Aim a
According to the blog post on transfer learning, what validation accuracy does the training process report?

Gif: Warner Bros. In The Matrix Neo and company learn awesome skills nearly instantly using “transfering”

Transfer Learning: A VGG16 based custom CNN for CIFAR 10 image classification

Rolando Quiroz
8 min readSep 29, 2020

--

Abstract

This blog post showcases the use of transfer learning through a modified convolutional neural network for the CIFAR 10 image dataset classification based on a pre-trained VGG16 architecture on the ImageNet data set. The custom convolutional neural network was implemented in Tensorflow and Keras and was trained in Google Colab. The training process reports validation accuracy percentages with values above 92%.

Introduction

Deep Neural Networks is the name given to the new neural network architectures and the new algorithms used to learn using these architectures. Modern deep learning provides a very powerful tools for supervised learning and in recent years the publications associated with this field are on the rise. A special case is the ImageNet Visual Recognition Challenge tha featured network architectures that have achieved important changes in artificial intelligence direction by creating different structures and new algorithms that allowed to increase and diversify the layers of convolutional neural networks giving greater flexibility and effectiveness to the models for image recognition.

Records provided
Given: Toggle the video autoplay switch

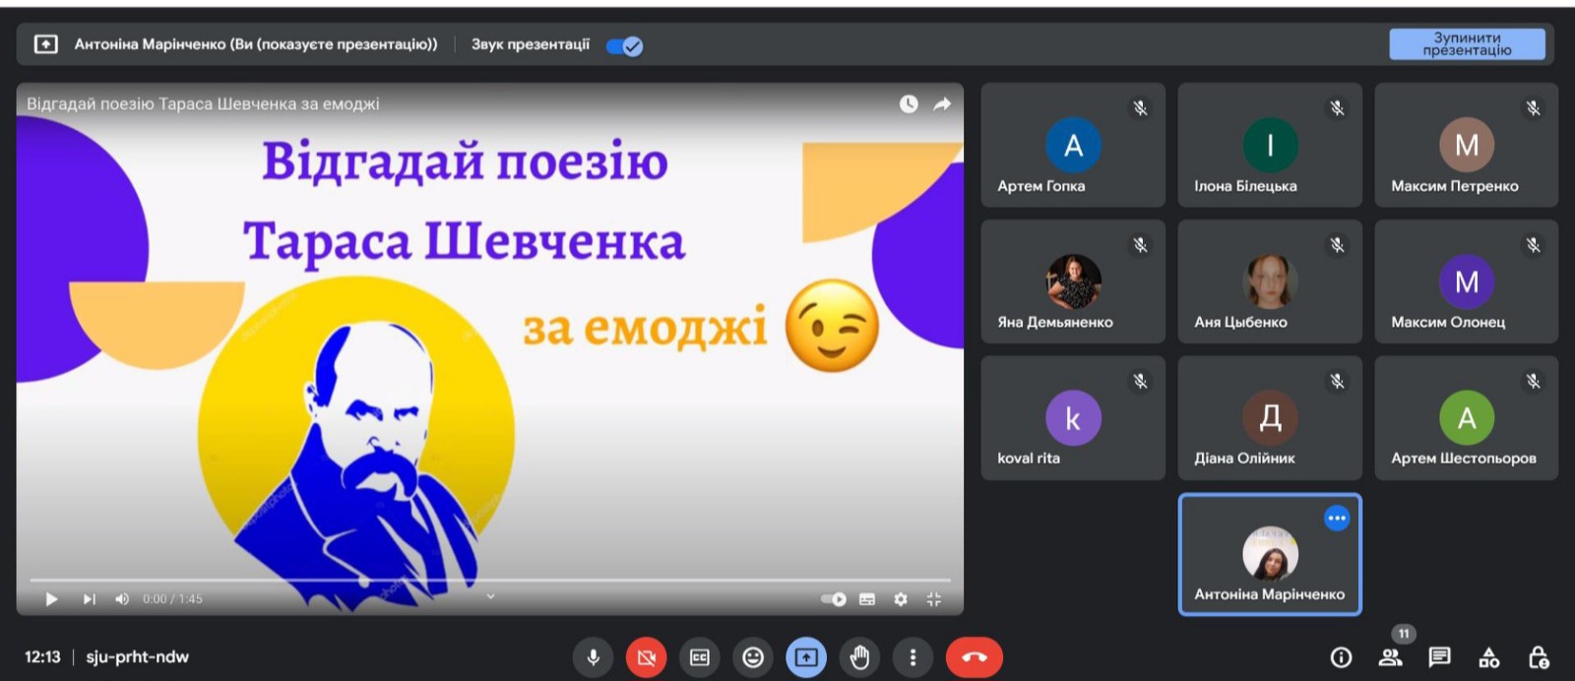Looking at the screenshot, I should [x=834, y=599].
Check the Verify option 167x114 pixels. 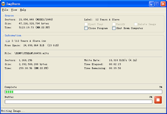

* * *

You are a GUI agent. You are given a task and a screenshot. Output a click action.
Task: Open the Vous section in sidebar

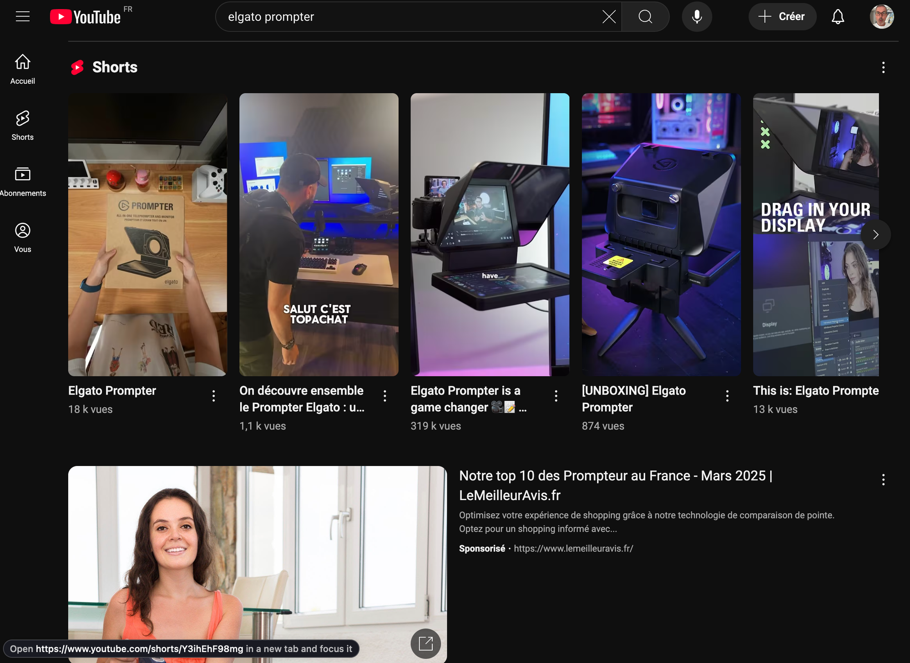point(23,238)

Aim b
In the entries, copy out the part that opens with the line containing "Given: Toggle the video autoplay switch" and closes with the line containing "Check the Verify option 167x114 pixels.", keeping both of those lines and leaving out the pictures.

Task result a
Values above 92%.

Task result b
Given: Toggle the video autoplay switch

Looking at the screenshot, I should [x=834, y=599].
Check the Verify option 167x114 pixels. 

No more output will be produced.